An example par excellence of a complex system is of course a living body and its various tissues. This indicates in-vivo imaging and spectroscopy as well as in-vitro analyses of biological specimens (tissues, body liquids, foodstuffs, etc).

Another large application area is NMR investigation of real materials such as polymers and rubbers, especially after being subjected to wear, of porous materials totally or partially saturated with liquids (such as water and/or oil in rocks and sands), etc.

Applications to MR Imaging

Most MRI applications regard eminently complex 'systems', such as human bodies. Consequently, one appreciates the conceptual fact that MR can offer qualitatively different images of the same object simply by using, even within the same session, different pulse sequences and/or their setting.

The PERFIDI relaxation-filter preamble enhances the desired capability to generate qualitatively different images of the same region of a studied object according to the selected range of relaxation times of the components which contribute to the formation of the image contrast.

PERFIDI are also likely to have an impact on the use of contrast agents in MRI. By boosting T1 differences in MRI images, PERFIDI indirectly enhance the effects of contrast agents. The latter can be easily maximized by exploiting and optimizing the sloping sections of the filter curves. One therefore expects that the application of PERFIDI in contrast agent studies will reduce the required amounts of the agents. This is extremely desirable since the introduction of a contrast agent into a human body is an invasive and potentially hazardous act.

Applications to NMR Spectroscopy

Modern NMR Spectrometers can acquire many different types of 1D, 2D and 3D NMR spectra which are used for chemical and stereo-chemical analysis of dissolved molecules and their mixtures. Using the PERFIDI preamble, all types of NMR spectra can be subject to an additional editing according to selected bands of T1 values of individual sample components and/or molecular fragments.

This is of great importance in the analysis of complex mixtures, especially those containing large molecules (eminent examples are protein solutions and biological fluids, such as blood plasma, cytoplasm, urine, etc).

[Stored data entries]
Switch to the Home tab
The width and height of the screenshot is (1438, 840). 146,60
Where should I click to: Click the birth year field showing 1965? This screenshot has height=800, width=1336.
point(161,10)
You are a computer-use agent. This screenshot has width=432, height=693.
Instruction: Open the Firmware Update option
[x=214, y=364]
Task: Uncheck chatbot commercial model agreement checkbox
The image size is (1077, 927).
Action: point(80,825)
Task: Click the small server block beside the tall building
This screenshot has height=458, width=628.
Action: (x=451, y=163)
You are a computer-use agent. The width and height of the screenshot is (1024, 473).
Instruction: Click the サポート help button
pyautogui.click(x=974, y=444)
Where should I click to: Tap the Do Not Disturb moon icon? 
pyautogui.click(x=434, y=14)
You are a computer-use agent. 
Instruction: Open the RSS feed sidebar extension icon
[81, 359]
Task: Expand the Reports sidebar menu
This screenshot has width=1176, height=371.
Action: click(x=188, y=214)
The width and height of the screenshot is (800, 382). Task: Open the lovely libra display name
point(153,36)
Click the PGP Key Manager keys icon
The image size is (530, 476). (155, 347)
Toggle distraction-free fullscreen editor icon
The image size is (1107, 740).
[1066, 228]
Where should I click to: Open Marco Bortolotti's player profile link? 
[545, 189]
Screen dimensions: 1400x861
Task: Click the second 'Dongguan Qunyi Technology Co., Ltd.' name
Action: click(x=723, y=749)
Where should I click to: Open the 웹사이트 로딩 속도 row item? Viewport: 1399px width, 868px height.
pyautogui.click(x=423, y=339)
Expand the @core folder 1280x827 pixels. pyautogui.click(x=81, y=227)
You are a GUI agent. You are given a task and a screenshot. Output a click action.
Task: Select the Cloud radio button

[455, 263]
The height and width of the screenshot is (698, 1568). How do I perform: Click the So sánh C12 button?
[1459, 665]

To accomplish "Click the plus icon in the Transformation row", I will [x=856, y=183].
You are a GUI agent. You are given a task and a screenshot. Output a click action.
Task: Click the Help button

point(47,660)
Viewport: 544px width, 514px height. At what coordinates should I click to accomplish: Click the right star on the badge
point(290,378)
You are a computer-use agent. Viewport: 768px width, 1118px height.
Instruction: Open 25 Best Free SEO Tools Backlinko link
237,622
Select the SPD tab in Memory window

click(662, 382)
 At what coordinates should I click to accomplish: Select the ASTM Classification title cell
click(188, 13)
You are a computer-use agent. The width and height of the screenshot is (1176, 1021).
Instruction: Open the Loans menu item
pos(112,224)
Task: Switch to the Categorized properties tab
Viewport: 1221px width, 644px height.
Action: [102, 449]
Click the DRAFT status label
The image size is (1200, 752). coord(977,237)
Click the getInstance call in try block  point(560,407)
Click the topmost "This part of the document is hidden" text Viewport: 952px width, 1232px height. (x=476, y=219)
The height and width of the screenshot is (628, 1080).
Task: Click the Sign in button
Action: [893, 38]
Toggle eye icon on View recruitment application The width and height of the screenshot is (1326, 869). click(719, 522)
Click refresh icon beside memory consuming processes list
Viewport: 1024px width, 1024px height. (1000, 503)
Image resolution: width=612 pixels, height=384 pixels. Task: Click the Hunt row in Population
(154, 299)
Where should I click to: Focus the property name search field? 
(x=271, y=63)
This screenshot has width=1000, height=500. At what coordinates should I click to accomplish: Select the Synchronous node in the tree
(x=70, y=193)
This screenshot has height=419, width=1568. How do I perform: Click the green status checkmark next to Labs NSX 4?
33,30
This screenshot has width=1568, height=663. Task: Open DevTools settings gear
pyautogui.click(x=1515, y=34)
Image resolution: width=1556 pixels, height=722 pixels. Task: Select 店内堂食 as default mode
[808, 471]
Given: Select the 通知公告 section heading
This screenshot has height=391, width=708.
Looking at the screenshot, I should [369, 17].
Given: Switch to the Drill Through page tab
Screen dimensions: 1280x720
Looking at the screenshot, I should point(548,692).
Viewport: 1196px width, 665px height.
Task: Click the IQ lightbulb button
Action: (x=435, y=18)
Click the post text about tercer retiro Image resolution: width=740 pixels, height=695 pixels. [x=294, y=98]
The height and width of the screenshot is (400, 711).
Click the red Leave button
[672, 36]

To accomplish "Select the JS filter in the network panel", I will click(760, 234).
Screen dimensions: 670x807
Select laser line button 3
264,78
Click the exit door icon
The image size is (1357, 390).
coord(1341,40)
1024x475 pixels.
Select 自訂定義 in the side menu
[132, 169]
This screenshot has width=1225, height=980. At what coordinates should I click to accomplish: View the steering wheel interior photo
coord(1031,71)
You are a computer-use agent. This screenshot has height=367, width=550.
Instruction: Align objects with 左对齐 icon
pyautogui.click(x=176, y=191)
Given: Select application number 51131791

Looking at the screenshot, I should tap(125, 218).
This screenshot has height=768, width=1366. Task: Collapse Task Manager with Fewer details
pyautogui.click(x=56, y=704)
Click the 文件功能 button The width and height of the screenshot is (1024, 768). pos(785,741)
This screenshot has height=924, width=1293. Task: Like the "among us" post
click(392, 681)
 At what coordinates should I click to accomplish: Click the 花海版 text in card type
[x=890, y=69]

• WHAT THE TASK REQUIRES:
Continue the text on PERFIDI applications in NMR from its last sentence. The material comes from a separate source and is not part of the text on PERFIDI applications.

• EXERCISE RESPONSE:
In such mixtures, the investigator faces massive overlap of spectral bands which presents a severe impediment to the analysis of the spectra. Since these are the very same cases in which one expects also the presence of many components with significantly different T1 values, the application of PERFIDI opens the possibility to acquire a number of distinct NMR spectra, each containing the spectral lines of just those components whose T1 values fall into a particular band. The final result is spreading of the NMR spectrum along a new T1 dimension and thus a dramatic decrease of the overlap between different spectral features.

Applications to NMR Relaxometry

Initially, NMR relaxometry was just the art of measuring the NMR relaxation rates of nuclides present in a sample. Today, the point of view has considerably shifted due to the fact that many applications of NMR relaxometry regard complex systems with a nearly continuous distribution of relaxation rates. For example, this is certainly the case when studying biological tissues, bones, foodstuffs, porous materials and rocks soaked with fluids, etc (all fields where NMR relaxometry is acquiring a great practical importance).

In these cases the goal of the measurement is no longer a single T1 value but a curve describing the continuous distribution of T1 values in the sample. The main obstacle in this kind of assays is again the fact that signals from the individual sample components add together and form a unique magnetization decay curve whose analysis in terms of a distribution of T21's (the so-called inverse Laplace transform) turns out to be mathematically quite difficult and, in the present of experimental noise, numerically unstable.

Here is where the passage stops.